1. What is the CIPRA HT 001 clinical trial?

CIPRA HT 001 is a randomized, controlled, open-label clinical trial. It was designed to test the hypothesis that HIV-infected people with early HIV disease and CD4+ T cell counts -- a measure of immune health -- of 200 to 350 cells per cubic millimeter (mm3) have better survival rates when they begin antiretroviral therapy (ART) immediately as opposed to beginning treatment when their CD4+ T cell counts drop below 200 cells/mm3 or they receive an AIDS diagnosis. The study tested this hypothesis in a resource-limited setting where the standard of care is to provide ART when CD4+ T cells drop below 200 cells/mm3 or there is a diagnosis of clinical AIDS.

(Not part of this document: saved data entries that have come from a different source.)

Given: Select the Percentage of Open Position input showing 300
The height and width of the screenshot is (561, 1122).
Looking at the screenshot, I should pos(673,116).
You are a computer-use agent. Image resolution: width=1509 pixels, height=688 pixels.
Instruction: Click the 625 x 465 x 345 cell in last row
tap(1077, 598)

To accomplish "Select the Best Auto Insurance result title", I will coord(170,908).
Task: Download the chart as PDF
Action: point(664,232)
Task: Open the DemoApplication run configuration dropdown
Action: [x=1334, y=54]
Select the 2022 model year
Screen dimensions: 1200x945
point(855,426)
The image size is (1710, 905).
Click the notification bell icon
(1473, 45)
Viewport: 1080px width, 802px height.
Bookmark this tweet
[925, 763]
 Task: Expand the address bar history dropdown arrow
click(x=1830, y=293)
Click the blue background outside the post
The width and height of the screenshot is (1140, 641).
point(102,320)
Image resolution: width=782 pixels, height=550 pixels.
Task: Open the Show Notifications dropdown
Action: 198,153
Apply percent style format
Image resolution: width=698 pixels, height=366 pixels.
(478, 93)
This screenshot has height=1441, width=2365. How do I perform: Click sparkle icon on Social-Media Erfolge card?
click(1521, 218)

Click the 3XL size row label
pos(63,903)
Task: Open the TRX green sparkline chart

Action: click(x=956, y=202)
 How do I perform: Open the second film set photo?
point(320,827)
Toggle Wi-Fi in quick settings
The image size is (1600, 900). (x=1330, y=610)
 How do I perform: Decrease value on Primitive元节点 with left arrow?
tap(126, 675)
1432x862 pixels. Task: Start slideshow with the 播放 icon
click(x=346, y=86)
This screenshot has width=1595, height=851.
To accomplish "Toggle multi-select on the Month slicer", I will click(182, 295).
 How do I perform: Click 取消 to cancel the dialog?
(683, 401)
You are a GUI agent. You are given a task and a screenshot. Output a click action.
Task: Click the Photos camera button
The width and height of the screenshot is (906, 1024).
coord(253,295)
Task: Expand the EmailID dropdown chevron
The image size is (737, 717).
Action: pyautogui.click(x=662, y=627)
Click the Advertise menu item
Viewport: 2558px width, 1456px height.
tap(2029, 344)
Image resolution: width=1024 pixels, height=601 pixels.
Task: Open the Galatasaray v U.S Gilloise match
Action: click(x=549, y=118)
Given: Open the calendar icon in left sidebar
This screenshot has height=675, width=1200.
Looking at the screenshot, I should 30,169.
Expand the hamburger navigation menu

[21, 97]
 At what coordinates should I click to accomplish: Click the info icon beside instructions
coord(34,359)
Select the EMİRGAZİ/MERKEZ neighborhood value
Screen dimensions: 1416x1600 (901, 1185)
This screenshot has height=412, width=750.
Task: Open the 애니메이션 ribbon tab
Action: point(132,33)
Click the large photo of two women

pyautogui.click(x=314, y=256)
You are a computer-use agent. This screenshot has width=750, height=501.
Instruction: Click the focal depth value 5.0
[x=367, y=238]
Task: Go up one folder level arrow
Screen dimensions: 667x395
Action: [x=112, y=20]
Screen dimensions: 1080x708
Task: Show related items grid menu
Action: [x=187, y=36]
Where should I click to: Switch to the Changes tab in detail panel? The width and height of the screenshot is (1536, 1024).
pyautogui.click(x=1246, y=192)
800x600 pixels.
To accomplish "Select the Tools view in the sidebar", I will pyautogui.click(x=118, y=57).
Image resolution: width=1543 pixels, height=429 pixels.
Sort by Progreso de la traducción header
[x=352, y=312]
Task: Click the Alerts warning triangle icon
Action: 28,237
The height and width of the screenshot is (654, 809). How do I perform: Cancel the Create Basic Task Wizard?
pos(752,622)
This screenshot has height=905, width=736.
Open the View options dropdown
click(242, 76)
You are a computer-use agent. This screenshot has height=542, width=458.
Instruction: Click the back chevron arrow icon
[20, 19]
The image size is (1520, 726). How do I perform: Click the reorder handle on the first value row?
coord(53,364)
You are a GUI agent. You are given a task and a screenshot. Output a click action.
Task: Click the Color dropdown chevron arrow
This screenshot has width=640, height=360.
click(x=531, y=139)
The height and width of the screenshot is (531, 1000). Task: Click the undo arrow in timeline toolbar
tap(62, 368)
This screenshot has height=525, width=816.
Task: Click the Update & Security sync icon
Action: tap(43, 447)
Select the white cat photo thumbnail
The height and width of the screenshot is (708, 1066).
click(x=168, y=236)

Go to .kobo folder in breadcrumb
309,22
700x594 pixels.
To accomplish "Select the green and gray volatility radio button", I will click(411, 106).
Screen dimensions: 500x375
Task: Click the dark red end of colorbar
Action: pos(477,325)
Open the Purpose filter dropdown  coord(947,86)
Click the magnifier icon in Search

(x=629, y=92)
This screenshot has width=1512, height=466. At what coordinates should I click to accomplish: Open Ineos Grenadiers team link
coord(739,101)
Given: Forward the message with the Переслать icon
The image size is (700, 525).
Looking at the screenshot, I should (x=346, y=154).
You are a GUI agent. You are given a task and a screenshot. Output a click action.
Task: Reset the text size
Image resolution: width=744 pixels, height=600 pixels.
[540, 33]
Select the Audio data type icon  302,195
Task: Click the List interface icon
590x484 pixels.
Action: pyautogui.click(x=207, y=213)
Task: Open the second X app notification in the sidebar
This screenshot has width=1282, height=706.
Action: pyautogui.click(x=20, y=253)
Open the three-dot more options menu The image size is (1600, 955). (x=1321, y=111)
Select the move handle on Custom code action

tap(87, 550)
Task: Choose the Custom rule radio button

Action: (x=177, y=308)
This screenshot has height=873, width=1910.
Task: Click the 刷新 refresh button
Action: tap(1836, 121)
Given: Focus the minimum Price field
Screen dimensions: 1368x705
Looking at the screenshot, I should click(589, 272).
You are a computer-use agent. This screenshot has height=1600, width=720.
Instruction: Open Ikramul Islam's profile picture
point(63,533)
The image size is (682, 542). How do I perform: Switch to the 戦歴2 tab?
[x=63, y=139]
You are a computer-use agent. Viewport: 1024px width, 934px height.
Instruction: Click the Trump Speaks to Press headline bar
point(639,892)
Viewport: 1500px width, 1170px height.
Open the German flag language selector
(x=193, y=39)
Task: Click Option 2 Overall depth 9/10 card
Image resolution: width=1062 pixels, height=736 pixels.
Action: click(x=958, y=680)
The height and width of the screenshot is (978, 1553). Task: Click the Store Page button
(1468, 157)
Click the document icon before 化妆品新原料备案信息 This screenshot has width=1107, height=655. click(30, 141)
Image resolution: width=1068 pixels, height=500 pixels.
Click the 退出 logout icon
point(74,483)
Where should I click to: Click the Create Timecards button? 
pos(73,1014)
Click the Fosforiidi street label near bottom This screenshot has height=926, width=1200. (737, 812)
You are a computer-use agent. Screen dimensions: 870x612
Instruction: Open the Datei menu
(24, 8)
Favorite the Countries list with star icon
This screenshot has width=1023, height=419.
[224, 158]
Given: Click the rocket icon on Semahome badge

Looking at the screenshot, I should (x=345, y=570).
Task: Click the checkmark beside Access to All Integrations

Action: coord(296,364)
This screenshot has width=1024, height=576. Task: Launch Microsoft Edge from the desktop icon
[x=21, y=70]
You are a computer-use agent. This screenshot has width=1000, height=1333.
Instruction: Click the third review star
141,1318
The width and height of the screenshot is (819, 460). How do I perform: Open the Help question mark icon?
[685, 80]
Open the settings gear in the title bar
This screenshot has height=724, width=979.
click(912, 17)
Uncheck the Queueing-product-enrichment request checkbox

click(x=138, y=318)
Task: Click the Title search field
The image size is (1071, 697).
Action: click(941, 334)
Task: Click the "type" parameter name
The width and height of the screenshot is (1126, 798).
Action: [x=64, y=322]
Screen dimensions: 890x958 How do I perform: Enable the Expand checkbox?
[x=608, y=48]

2. Who is sponsoring and conducting the study?

The National Institute of Allergy and Infectious Diseases (NIAID), part of the National Institutes of Health, is the study sponsor. NIAID is funding the study through the Comprehensive International Program of Research on AIDS (CIPRA). The trial was carried out by the Haitian Group for the Study of Kaposi's Sarcoma and Immune Deficiency Disorders (GHESKIO) Centers in Port-au-Prince, Haiti. The principal investigator is Jean William Pape, M.D., the director of the GHESKIO Centers and a professor of medicine at Weill Medical College of Cornell University in New York.

3. Who participated in the trial?

The participants are 816 HIV-infected men and women ages 18 and older who had HIV disease (WHO Stage I, II or III (www.who.int/entity/hiv/pub/guidelines/HIVstaging150307.pdf)) and a CD4+ T cell count between 200 and 350 cells/mm3 upon enrollment in the study.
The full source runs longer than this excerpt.